1. Oktober 2006 Redaktion Sozialismus

Flucht des Wählers und das Beharrungsvermögen der Linken

"Normalisierung" heißt die Zauberformel, mit der sich die politische Klasse und die Medien den Erosions- und Zerstörungsprozess der demokratischen Willensbildung schönreden.

Da auch beim großen Vorbild – den USA – längst Wahlbeteiligungen um die 40% der Stimmberechtigten als "normal" gelten, müsse man die Tendenz zunehmender Wahlenthaltung achselzuckend hinnehmen. Immerhin: Gemessen an anderen Landtagswahlen – wo die 50%-Marke schon unterschritten wurde – war die Wahlbeteiligung in Berlin und Mecklenburg-Vorpommern mit knapp 60% nicht einmal extrem schlecht.
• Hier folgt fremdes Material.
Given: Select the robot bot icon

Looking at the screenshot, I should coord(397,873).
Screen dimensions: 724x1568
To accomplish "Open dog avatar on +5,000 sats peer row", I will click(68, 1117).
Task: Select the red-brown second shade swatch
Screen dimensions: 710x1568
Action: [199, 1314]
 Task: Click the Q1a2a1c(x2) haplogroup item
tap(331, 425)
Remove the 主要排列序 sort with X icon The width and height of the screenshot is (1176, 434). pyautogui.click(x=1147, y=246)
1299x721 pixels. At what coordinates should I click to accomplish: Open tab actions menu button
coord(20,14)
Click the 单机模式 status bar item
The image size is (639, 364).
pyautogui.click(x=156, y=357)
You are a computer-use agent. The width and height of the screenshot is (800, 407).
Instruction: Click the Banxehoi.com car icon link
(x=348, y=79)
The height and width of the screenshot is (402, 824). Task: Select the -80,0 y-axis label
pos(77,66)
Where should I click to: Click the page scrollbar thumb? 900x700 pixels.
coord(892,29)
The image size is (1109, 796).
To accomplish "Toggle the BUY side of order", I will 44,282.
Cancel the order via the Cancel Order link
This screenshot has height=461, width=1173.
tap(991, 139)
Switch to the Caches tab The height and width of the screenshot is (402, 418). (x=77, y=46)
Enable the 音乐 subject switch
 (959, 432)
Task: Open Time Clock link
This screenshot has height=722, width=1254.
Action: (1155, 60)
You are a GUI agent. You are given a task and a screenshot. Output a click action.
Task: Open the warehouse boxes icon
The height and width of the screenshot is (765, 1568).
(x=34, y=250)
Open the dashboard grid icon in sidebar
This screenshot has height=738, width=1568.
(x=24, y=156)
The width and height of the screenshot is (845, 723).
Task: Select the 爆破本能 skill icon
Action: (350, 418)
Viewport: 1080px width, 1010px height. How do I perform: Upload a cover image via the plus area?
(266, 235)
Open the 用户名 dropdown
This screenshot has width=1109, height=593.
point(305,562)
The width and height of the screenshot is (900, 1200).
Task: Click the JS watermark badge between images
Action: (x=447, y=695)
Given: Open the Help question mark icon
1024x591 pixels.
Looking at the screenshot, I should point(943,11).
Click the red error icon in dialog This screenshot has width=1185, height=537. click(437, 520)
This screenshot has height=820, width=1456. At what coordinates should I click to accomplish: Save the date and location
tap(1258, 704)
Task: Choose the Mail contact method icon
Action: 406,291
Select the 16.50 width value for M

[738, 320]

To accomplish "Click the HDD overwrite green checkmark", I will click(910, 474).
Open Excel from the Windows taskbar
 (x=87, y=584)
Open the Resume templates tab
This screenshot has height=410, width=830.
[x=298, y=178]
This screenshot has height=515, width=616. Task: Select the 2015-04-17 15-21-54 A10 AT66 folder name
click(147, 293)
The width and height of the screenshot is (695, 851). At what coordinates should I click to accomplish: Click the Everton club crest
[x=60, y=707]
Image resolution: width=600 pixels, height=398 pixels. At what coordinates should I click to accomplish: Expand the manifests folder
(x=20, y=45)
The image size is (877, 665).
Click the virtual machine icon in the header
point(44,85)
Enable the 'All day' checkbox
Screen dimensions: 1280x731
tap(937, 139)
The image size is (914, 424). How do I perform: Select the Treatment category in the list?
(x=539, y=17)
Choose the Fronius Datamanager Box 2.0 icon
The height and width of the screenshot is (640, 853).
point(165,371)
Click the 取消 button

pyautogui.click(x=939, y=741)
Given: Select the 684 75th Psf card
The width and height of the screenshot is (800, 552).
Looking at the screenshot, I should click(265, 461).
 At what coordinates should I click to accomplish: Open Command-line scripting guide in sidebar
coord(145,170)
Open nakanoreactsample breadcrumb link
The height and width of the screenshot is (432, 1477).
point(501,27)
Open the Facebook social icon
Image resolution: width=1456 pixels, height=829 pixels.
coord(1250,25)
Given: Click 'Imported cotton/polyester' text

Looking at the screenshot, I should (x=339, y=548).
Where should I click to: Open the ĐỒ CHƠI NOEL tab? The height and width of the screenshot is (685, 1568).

Zu Recht konstatiert der Politikwissenschaftler Franz Walter: "Im Rückgang der Wahlbeteiligung drückt sich seit nunmehr zwei Jahrzehnten signifikant die soziale Spaltung der Gesellschaft aus." Es hat sich auch hierzulande ein Phänomen verfestigt, das wir aus anderen Demokratien kennen: Vor allem die unteren sozialen Schichten verweigern die demokratische Teilhabe, ganze Stadtteile mit prekarisierter Sozialstruktur koppeln sich von der demokratischen Willensbildung ab. "Desintegration führt zum Aus- und Rückzug, zur Enthaltung bei öffentlichen Angelegenheiten... Man hofft nicht mehr, dass Parteien und Politik das Schicksal wenden." Die Flucht aus der politischen Partizipation erreicht mittlerweile auch die jüngeren Wähler der gut ausgebildeten und sozial leidlich arrivierten Schichten.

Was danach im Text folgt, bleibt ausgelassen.